De mannelijke urethra kan worden onderverdeeld in vier anatomische delen:
#### 3.1.1 Pars intramuralis
Dit is het eerste deel, ongeveer 1 cm lang, dat zich in de blaaswand bevindt en omgeven is door de *musculus sphincter internus urethrae*. Deze inwendige sluitspier is onwillekeurig en wordt niet bewust gecontroleerd [16](#page=16).
#### 3.1.2 Pars prostatica
Dit deel is ongeveer 3 cm lang en loopt door de prostaatklier. Hier bevinden zich de openingen van verscheidene structuren, waaronder de ductus ejaculatores [16](#page=16).

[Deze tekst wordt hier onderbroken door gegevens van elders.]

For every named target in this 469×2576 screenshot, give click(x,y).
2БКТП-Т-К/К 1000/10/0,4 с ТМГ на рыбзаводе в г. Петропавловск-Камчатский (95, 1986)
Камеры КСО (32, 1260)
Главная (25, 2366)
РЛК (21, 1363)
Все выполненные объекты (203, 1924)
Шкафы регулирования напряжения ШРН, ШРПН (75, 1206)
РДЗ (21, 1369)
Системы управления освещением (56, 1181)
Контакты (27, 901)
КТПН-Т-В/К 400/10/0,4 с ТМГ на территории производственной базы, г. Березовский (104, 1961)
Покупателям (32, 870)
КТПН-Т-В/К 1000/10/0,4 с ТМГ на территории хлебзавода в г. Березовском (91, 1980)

#### 3.1.3 Pars membranacea
Met een lengte van 1 tot 2 cm is dit het nauwste deel van de mannelijke urethra. Het bevindt zich in het *spatium perinei profundum* [16](#page=16).
#### 3.1.4 Pars spongiosa
Dit is het langste deel van de mannelijke urethra en loopt door het *corpus spongiosum* van de penis tot aan de *meatus urethrae externa*. Verscheidene openingen zijn hier te vinden, waaronder die van de glandula bulbourethralis [16](#page=16).
### 3.2 De vrouwelijke urethra
De vrouwelijke urethra is aanzienlijk korter, met een lengte van ongeveer 3 tot 4 cm. Het is een rechtlijnige passage die door de bekkenbodem en het perineum loopt. Vanwege deze kortere en rechtlijnige anatomie is de vrouwelijke urethra gemakkelijker te sonderen en uit te voeren voor cystoscopie (het bekijken van de blaas met een scoop) [18](#page=18).
> **Tip:** De korte afstand tussen de vagina en de blaas bij vrouwen kan bijdragen aan een verhoogd risico op infecties van de urinewegen.
#### 3.2.1 Pathologie: Urineweginfecties bij vrouwen
De proximale ligging van de urethrale opening ten opzichte van de anale regio en de korte urethra maken vrouwen vatbaarder voor bacteriële kolonisatie en opstijgende infecties. Een bekend voorbeeld hiervan is "Honeymooncystitis", een urineweginfectie die vaak optreedt na het eerste seksuele contact, vermoedelijk door de mechanische inbrenging van bacteriën [18](#page=18).
---
# De prostaat: structuur, ligging en pathologie
Deze sectie behandelt de anatomische kenmerken van de prostaat, zijn positie in het lichaam ten opzichte van omliggende structuren zoals de urethra en de blaas, en veelvoorkomende pathologische aandoeningen zoals hypertrofie en prostaatcarcinoom.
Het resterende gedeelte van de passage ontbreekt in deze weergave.